The software development company that I work for completed Y2K remediation in less than a year. Most of the work was done in less than 6 months with clean-up issues trailing behind. We've been 100% compliant since September, 1998.

-- David (David@BankPacman.com), April 20, 1999.


But how much actual time was put into the project? Was it constant work, or was it sporadic? One of our companies (150 employees, chemical finishing industry) began in February and we are already finished. We checked around 200 controllers and machines around our plants, HVAC, phone systems. We had very few issues (the phone system was actually one of them: the only problem was that it wouldn't show the date correctly on its screen). Had we started and then stopped, the project probably could have taken well over a year to do. Additionally, if we decided to make upgrades as part of the project, it would have taken longer. Incidentally, although we our more than confident that it will be business as usual, our attorney has advised us not to make statements regarding our compliance.

It's irresponsible to show that one small business (Keeler Brass) took 3 years to remediate without knowing the underlying activities and then attempt to extrapolate that.
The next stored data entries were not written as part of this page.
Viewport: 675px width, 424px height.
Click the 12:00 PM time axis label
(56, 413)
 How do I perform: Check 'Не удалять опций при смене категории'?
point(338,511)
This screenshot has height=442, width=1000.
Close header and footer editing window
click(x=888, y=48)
With the millions of small businesses operating in the U.S., you shouldn't be so quick to grasp on to one company's experience and then attempt to show that as a boiler plate example. I know of at least 4 of our customers that are of comparable size to Keeler Brass. Their Y2K projects, including both embedded systems and computers, lasted anywhere from 1 to 6 months.
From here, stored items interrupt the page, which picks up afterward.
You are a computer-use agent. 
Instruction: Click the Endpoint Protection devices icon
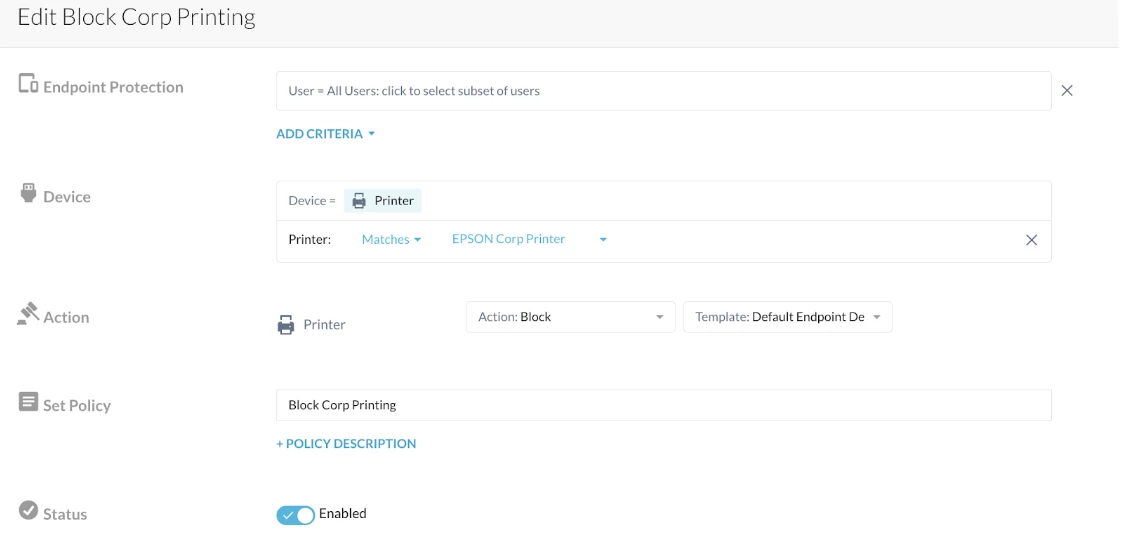[28, 85]
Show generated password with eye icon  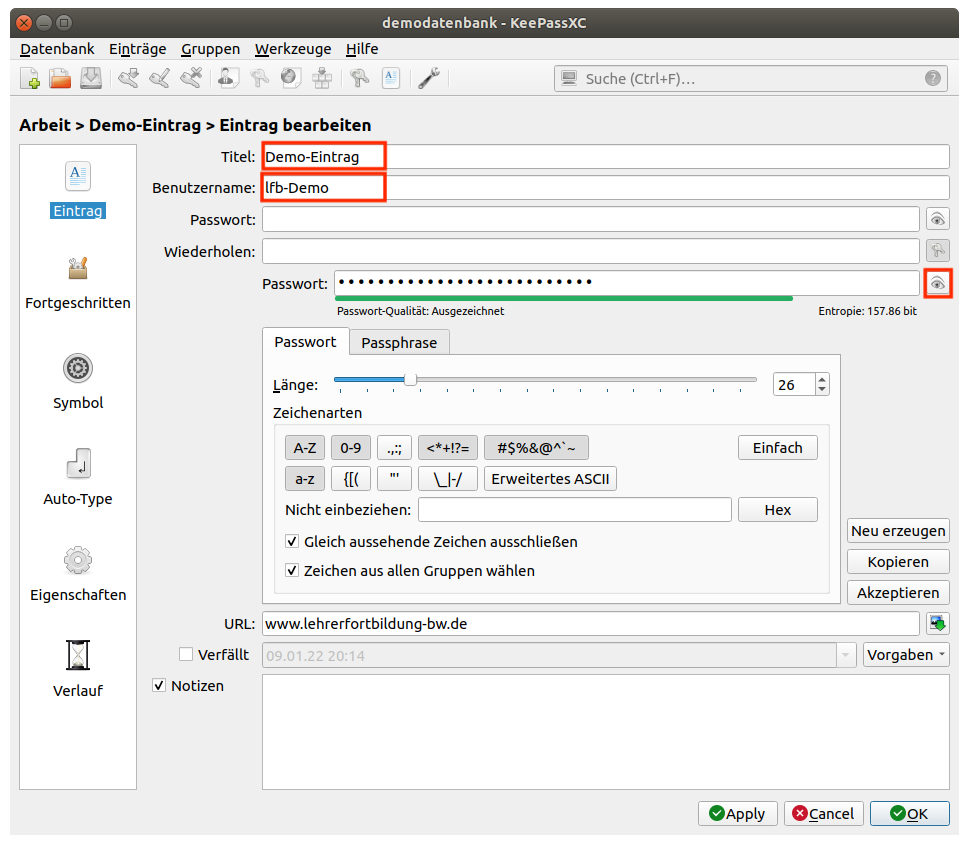(x=937, y=284)
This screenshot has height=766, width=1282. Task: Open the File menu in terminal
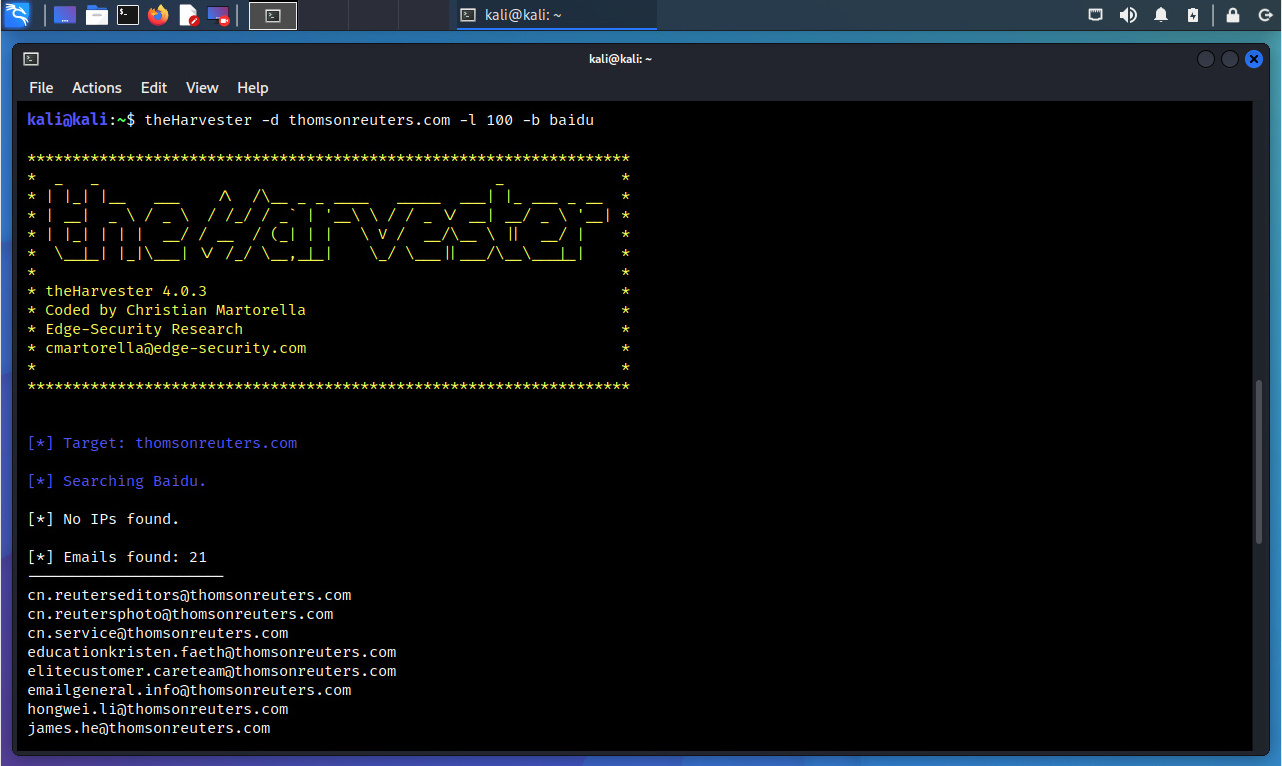tap(41, 88)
Also keep in mind that over 75% of small businesses have 4 employees or less. I believe that number jumps to 90% for small businesses under 9 employees. Many of these companies have computers for efficiency purposes. They do not need them in order to ensure continuity of operations. I can tell you that in our small businesses (ranging in size from about 25 employees to 150), we could operate all of them even if our computers went down.)

I will try and post the SBA web page link later for the numbers that I gave you.
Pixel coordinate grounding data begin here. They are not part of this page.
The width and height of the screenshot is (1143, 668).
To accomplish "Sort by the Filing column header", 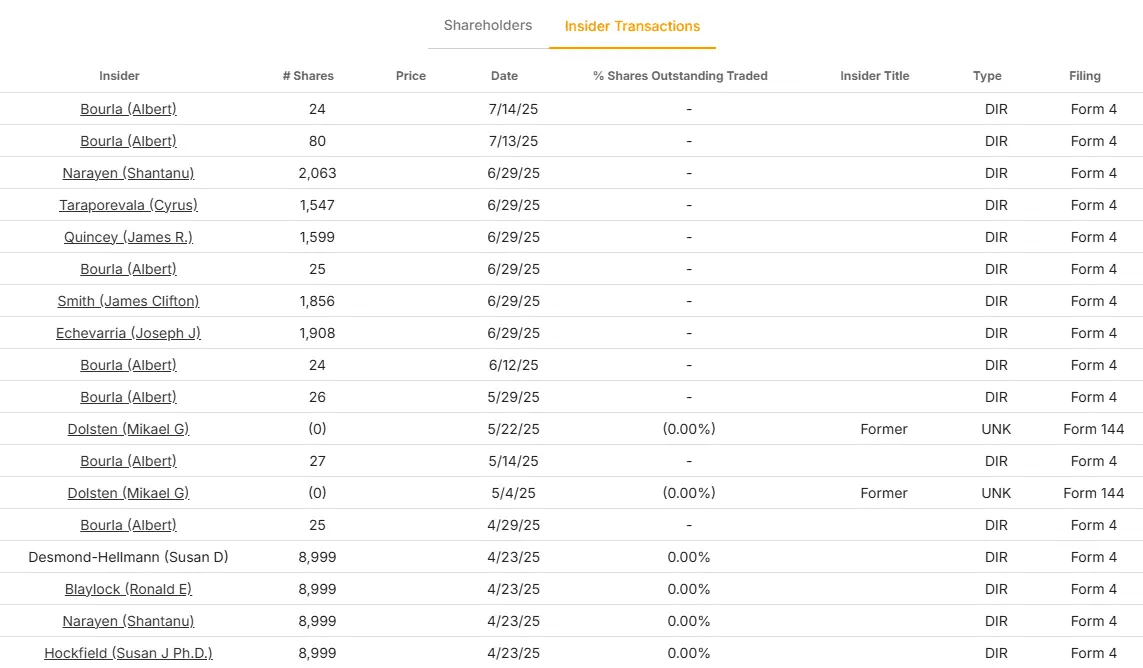I will click(1084, 76).
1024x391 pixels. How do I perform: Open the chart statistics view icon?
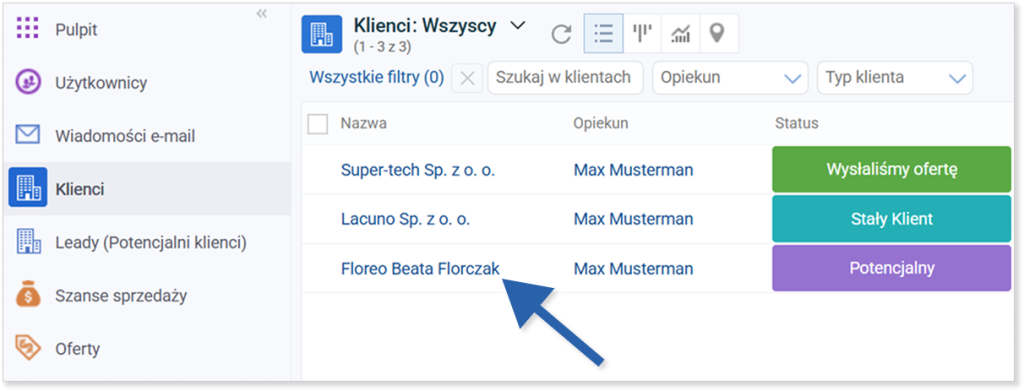click(x=680, y=33)
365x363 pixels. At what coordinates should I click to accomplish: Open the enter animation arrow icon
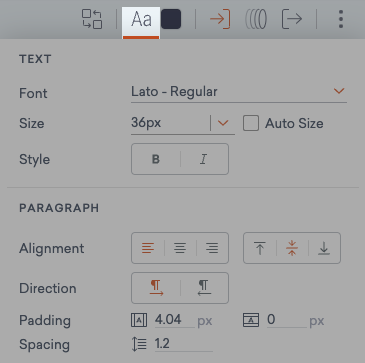(x=220, y=19)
-- CJS (onandon@andon.com), April 20, 1999.


My wife's boss (CIO so to speak) has been informed by the IV&V company doing the audit that once the audit is done, they can't touch a line of code, or the audit becomes null. I gotta wonder if they have something that needs fixed (new bug?) what they are going to do.

Chuck

-- chuck, a Night Driver (rienzoo@en.com), April 20, 1999.



A brief snip from chapter five of Peter de Jager's book "Managing 00: Surviving the Year 2000 Computing Crisis":

[Capers] Jones also validates our estimation that an enterprise starting in 1997 is likely to get through only about 80 percent of its applications; if it waits until 1999, only 30 percent. And even conceding that only 30 percent of the applications may be criticial to the business of the enterprise, that 30 percent is probably attached by data to another 40 percent of the other applications that won't make the transition in time. At best, the organization will be crippled; at worst, it will no longer exist.

Of course, this applies mostly to medium and large businesses. The biggest potential threat to small business is that many of them will be needing BIOS and software updates in January 2000--all at the same and with possible supply chain problems.

-- Kevin (mixesmusic@worldnet.att.net), April 20, 1999.


Kevin ---- ssshhh!

-- BigDog (BigDog@duffer.com), April 20, 1999.

Goodness. Didn't mean to cause a stir...

If I remember correctly the conversation, the project was a pretty steady effort during that time. It did not encompass 100% of their IT budget, but it would not have been started if the IT manager had not "pirated" the funds from a project that had been funded then cancelled for the Y2K work. When next years budget came along, enough had been invested it was better to go forward than discontinue.

Now, I'm about an "8" or so on the doombrood scale, but I took a chance on confidentiality issues to post the most precise information I had on that company.

I'm an outsider, not an employee, so I don't have any more details to give. I did think it was worth passing on, if only as an example of an organization that had started in time, finished in time, and had disbanded the Y2K team.

For whatever it was worth, good or bad.